Running the Race with Purpose
On July 5, 1975, Arthur Ashe walked onto Centre Court at Wimbledon to face Jimmy Connors, the defending champion and overwhelming favorite. Connors was younger, louder, and had demolished opponents all tournament with raw power. Few gave the thirty-one-year-old Ashe a chance.
But Ashe had not come to London to simply participate. He had studied Connors for months, crafting a strategy with surgical precision. Instead of matching Connors' power, he fed him soft slices, dipping shots, and maddening changes of pace. He disrupted Connors' rhythm so completely that the defending champion looked bewildered. Ashe took the first two sets 6-1, 6-1. When Connors rallied to win the third set, Ashe steadied himself and closed out the match 6-4 in the fourth, becoming the first Black man to win the Wimbledon singles championship.
What made the difference was not brute force but discipline. Ashe ran his race with intention, not impulse.

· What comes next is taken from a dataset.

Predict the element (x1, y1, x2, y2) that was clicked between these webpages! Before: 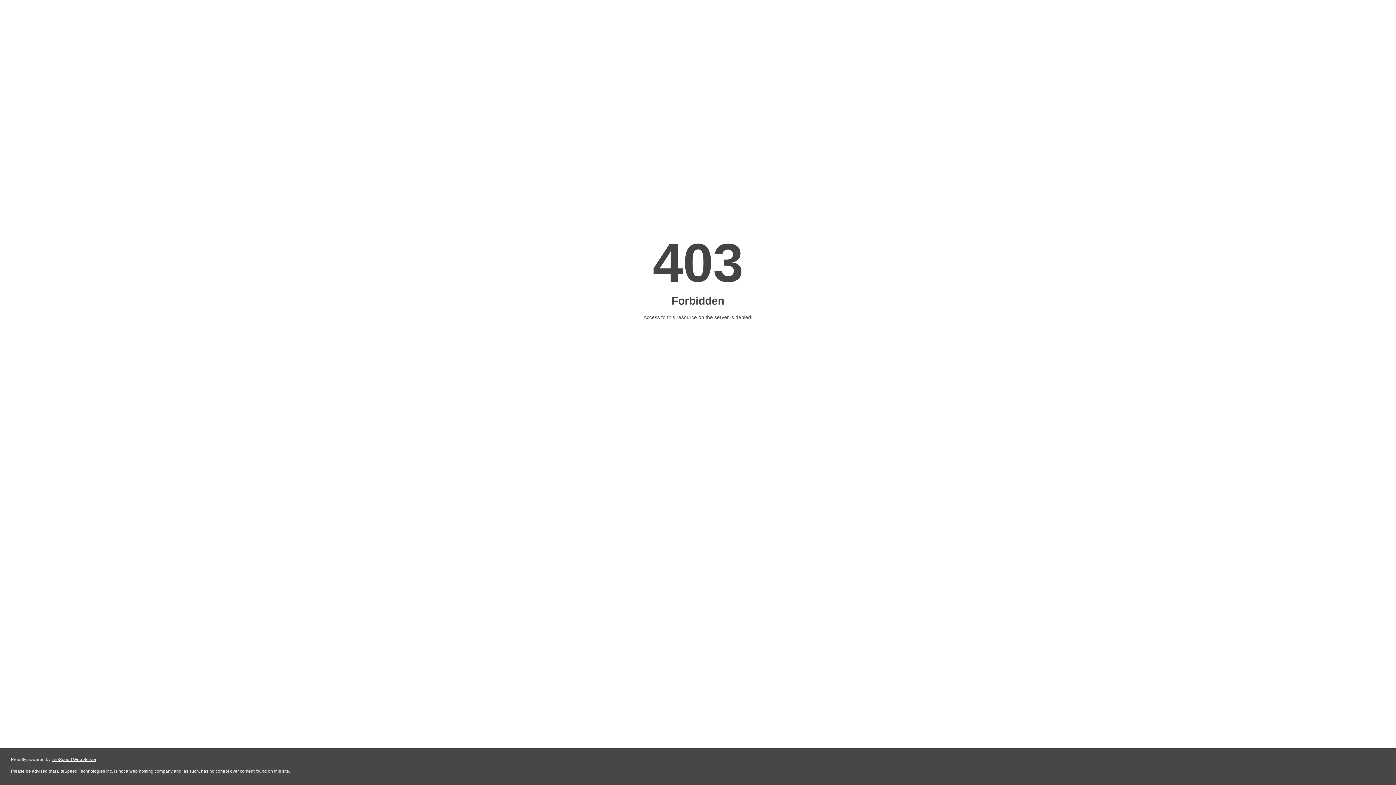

Paul told the Corinthians, "Do you not know that in a race all the runners run, but only one gets the prize? Run in such a way as to get the prize." The Christian life is not a casual jog. It demands the kind of purposeful discipline Ashe brought to Centre Court — studying the obstacles before us, refusing to be baited into someone else's game, and pressing forward with quiet, focused resolve. Run your race not recklessly, but with holy intention.